§ **PASSAGE GIVEN**
Skip to contents

Create an ROC curve from observed data

Usage

compute_empirical_roc(
  data,
  response,
  predictor,
  direction = "auto",
  best_weights = c(1, 0.5),
  levels = NULL,
  ...
)

Arguments

data

a dataframe containing responses (groupings) and predictor variable

response

a bare column name with the group status (control vs. cases). If the response has more than two groups, the first element of levels is the control group and the second element of levels is the case group.

predictor

a bare column name with the predictor to use for classification

direction

direction for computing case status. pROC::roc()'s direction conventions are supported: "<" (i.e., control < case) and ">" (control > case), or "auto" to have pROC guess the direction (if applicable). Alternatively, more verbose directions are supported: "case-low" or "control-high" if a low score predicts case status (case <= threshold < control, analogous to pROC's ">") and "case-high" or "control-low" if a high score predicts case status (control < threshold <= case, analogous to pROC's "<"). These directions are translated into the pROC conventions.

best_weights

weights for computing the best ROC curve points. Defaults to c(1, .5), which are the defaults used by pROC::coords().

§ **EXERCISE DIRECTIONS**
Pick up the documentation page on creating an ROC curve from observed data and continue it from its last line. The material that comes next is not required for this work.

§ **RAW DATA**
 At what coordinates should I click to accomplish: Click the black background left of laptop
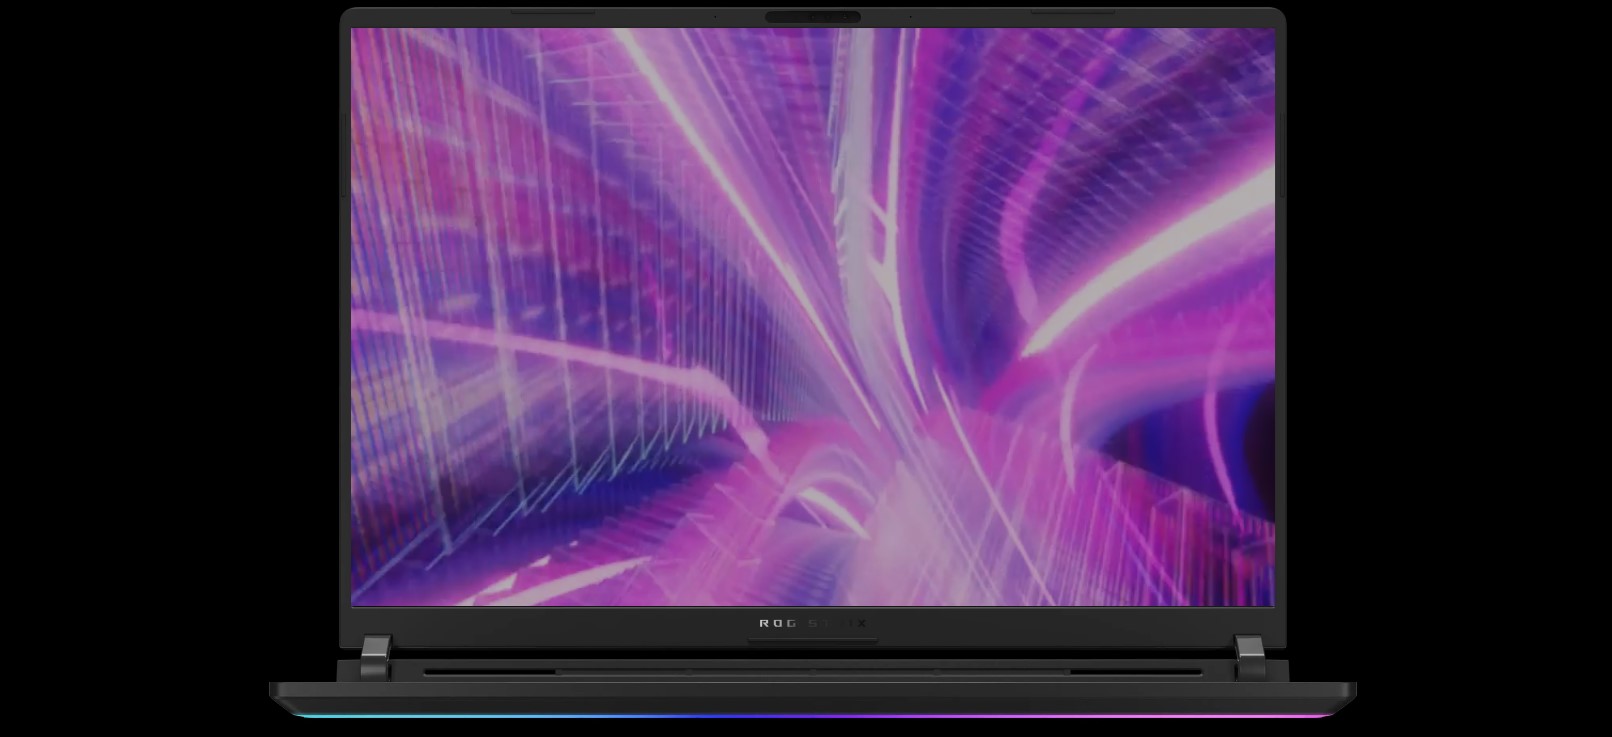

§ **REPLY TO THE TASK**
levels

two-element vector c(control, case) where control is the value of response for the control group and case is the value of response for the case group. The ordering matters: The first element of the vector names the control group.

...

additional arguments passed to pROC::roc().

Value

a new dataframe of ROC coordinates is returned with columns for the predictor variable, .sensitivities, .specificities, .auc, .direction, .controls, .cases, .n_controls, .n_cases, .is_best_youden and .is_best_closest_topleft.

Examples

set.seed(100)
x1 <- rnorm(100, 4, 1)
x2 <- rnorm(100, 2, .5)
both <- c(x1, x2)
steps <- seq(min(both), max(both), length.out = 200)
d1 <- dnorm(steps, mean(x1), sd(x1))
d2 <- dnorm(steps, mean(x2), sd(x2))
data <- tibble::tibble(
  y = steps,
  d1 = d1,
  d2 = d2,
  outcome = rbinom(200, 1, prob = 1 - (d1 / (d1 + d2))),
  group = ifelse(outcome, "case", "control")
)

# get an ROC on the fake data
compute_empirical_roc(data, outcome, y)
#>  No `levels` provided. Using `levels = c("0", "1")`.
#>  Setting control to outcome == "0".
#>  Setting case to outcome == "1".
#> Setting direction: controls > cases
# this guess the cases and controls from the group name and gets it wrong
compute_empirical_roc(data, group, y)
#>  No `levels` provided. Using `levels = c("case", "control")`.
#>  Setting control to group == "case".
#>  Setting case to group == "control".
#> Setting direction: controls < cases
# better
compute_empirical_roc(data, group, y, levels = c("control", "case"))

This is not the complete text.